- [Set problem 1] Pull out each line of the listing below that contains the word "magnifier".

- [Given text]
[start]
I am not finding it very strange because for sure well over 90% of the time is not spent doing the exercise's sum computation.

Gunther

Hi aw27,

Quote from: aw27 on December 24, 2017, 03:37:33 AM
I am not finding it very strange because for sure well over 90% of the time is not spent doing the exercise's sum computation.
That's a very pessimistic estimate. I really do not want fruitless discussions here. Furthermore, I won't be penny-wise and pound-foolish. But is it right that the small loop overhead (a very simple for loop), passing 2 parameters plus an appropriate call and return needs more time than the floating point calculation of the array sum of 4096 elements?

Incidentally, this is not an unusual scenario. I'll give a practical example: For several years, our software for fractal image compression has been running at CERN. The encoder consists of about 150000 lines of code, as well as the decoder. The decoding process is no problem and runs in real time. The encoding is very expensive - hard number crunching. We've profiled the entire encoding process and we found out the following: There are 6 procedures, less than 0.5% of the code. They formed the bottleneck. With a small image of 256x256 pixels, they are called over 33 million times. With the doubling of the image size, the effort increases by a factor of four. Those were the time wasters.

What happened inside the procedures? Very simple things: Calculation of the arithmetic mean, the root mean, the scalar product always of 2 vectors. No witchcraft. So we realized only this procedures in assembly language with different code paths: classic usage of the good old FPU, SSE2 code, AVX code. The reason is simple: The PC farm at CERN consists of just over 20,000 computers and is very heterogeneous. That has historical reasons. Since these are true color images, of course, the calculation of the individual color planes was parallelized. That was not easy, because there is loose coupling inside the cluster and tight coupling between the cores. But it works well now. To sum up: We hope that we can scratch the real time with the AVX-512 code part. That would be a large step forward.

That's what I'm doing at the moment. This is my small, modest contribution in the hunt for the Higgs boson and other particles. That's why I designed and wrote the test bed in this form and not differently. Although it looks a bit stupid at first glance, it certainly has a real background. For the longtime members of the forum that was certainly a boring repetition, because they know what I'm doing for years. I wrote it down only for the newer members and ask for leniency.
[end]
Recorded data:
[start]
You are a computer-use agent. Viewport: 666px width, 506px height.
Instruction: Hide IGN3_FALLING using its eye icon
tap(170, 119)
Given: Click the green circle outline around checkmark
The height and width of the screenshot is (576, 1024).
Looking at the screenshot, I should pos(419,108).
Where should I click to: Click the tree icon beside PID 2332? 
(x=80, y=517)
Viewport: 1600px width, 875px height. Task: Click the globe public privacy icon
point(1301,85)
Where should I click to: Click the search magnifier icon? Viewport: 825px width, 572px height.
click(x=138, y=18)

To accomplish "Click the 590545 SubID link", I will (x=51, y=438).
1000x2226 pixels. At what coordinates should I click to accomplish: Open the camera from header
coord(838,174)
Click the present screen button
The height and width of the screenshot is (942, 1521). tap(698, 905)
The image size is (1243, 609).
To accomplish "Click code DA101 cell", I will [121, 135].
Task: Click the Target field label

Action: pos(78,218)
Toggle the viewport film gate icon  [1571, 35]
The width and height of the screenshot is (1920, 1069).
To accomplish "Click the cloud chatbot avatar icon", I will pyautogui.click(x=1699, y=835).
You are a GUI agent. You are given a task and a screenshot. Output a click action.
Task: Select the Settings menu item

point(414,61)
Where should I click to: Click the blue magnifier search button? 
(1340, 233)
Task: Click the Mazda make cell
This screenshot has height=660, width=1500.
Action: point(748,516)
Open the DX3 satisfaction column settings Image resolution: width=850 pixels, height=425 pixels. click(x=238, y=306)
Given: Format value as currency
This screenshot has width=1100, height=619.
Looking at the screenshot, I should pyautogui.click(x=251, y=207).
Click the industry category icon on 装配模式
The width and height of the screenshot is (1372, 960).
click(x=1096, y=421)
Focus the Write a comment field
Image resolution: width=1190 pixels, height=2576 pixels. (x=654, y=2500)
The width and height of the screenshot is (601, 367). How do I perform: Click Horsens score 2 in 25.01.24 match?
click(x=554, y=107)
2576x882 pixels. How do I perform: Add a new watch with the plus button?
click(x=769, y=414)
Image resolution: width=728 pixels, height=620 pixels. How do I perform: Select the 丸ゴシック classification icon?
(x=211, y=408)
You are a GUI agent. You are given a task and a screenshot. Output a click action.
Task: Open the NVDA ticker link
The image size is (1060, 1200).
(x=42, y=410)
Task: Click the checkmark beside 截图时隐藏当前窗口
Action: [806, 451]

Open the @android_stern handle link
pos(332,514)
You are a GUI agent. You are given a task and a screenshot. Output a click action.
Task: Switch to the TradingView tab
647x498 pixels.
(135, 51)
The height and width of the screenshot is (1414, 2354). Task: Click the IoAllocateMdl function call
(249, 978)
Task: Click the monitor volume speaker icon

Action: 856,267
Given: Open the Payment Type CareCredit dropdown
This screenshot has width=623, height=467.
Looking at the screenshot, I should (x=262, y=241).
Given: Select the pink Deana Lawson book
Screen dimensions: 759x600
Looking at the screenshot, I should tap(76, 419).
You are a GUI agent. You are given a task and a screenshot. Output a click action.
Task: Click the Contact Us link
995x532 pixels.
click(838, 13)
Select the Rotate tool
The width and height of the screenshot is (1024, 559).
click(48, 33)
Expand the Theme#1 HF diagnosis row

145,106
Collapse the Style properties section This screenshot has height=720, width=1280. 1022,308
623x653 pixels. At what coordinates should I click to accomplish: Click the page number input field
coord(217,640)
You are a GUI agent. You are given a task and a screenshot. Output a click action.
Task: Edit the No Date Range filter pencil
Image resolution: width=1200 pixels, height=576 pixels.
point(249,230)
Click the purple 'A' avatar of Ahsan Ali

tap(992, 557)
[end]
- [Set problem 2] Write out the part of the forum post that starts at "Quote from: aw27" and ends at "of 4096 elements?".

- [Written solution 1]
Where should I click to: Click the search magnifier icon? Viewport: 825px width, 572px height.
Where should I click to: Click the blue magnifier search button? 

- [Written solution 2]
Quote from: aw27 on December 24, 2017, 03:37:33 AM
I am not finding it very strange because for sure well over 90% of the time is not spent doing the exercise's sum computation.
That's a very pessimistic estimate. I really do not want fruitless discussions here. Furthermore, I won't be penny-wise and pound-foolish. But is it right that the small loop overhead (a very simple for loop), passing 2 parameters plus an appropriate call and return needs more time than the floating point calculation of the array sum of 4096 elements?